(re) Making City, HOPEFUL FUTURES,
Lessons from the Manhattan Project

Introduction

The Manhattan Project began in 1939 in an earnest attempt to develop the nuclear power and weapons that were to protect the West and its global interests. The Paducah Gaseous Diffusion Plant (PGDP), built at the conclusion of the Manhattan Project and the beginning of the Cold War was the first stop for all of the raw uranium to be enriched for the nation’s energy and weapons programs. Paducah was only one of dozens of similar sites nationwide, most top-secret, each part of this network which provided essential processing, manufacturing and services to the Nation’s nuclear program.

The Atomic Cities Research Group took on the task of proposing a hopeful future for the PGDP. Recognizing that we are not hydro geologists, economists, or decontamination specialists, but designers, what role can we play in proposing the plant’s future? Furthermore, what is the magnitude of the contamination below? What type of contamination exists? Should we try to preserve the jobs at the plant, or recreate them? What can be done to preserve the enormous structures on the site?

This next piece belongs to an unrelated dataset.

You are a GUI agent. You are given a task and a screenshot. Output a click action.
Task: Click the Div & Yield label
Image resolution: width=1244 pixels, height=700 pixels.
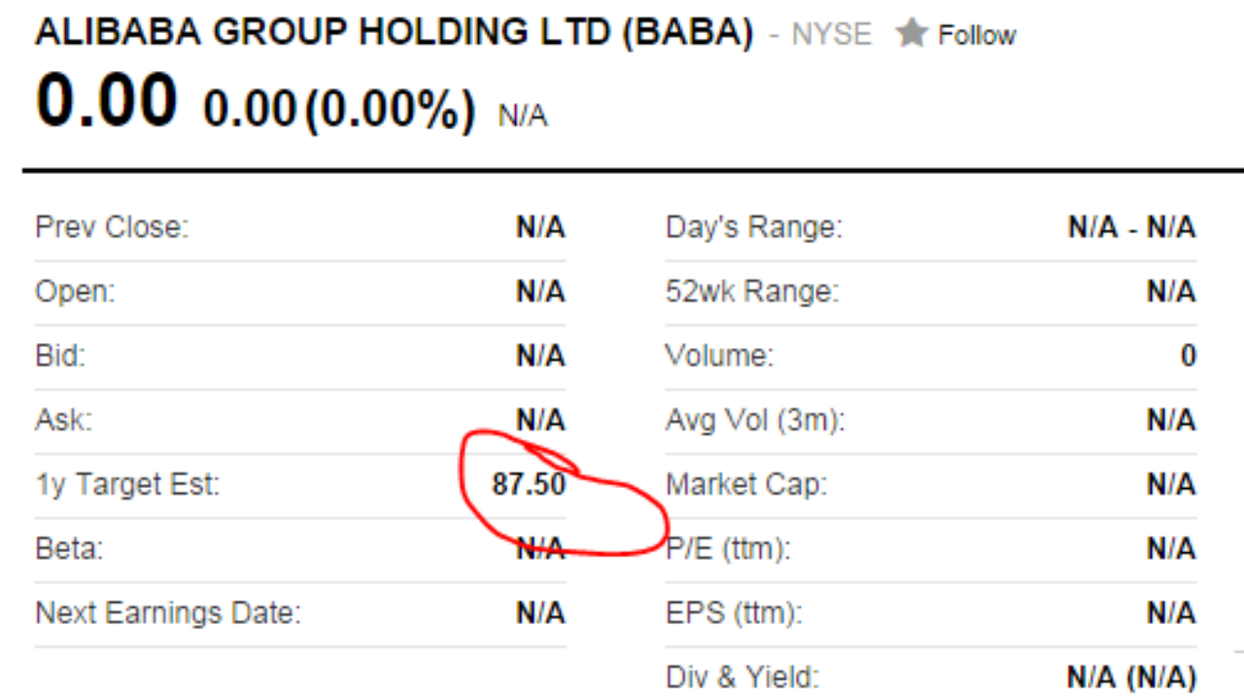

Faced with these and other seemingly insurmountable questions, we began to exemplify the audacity of the original Manhattan Project scientists. How were they able to maintain confidence in the face of so many daunting questions? How did they mitigate the risks involved in pursuing such speculative work – with almost unimaginable consequence? Over time we have realized that this is the territory where designers typically operate best. Not as specialists, but as generalists, we began putting together the pieces of this enormous puzzle. Over time, we began to understand some of the complex interrelationships that resulted in the site’s present condition and began to determine how they would need to change for progress to occur.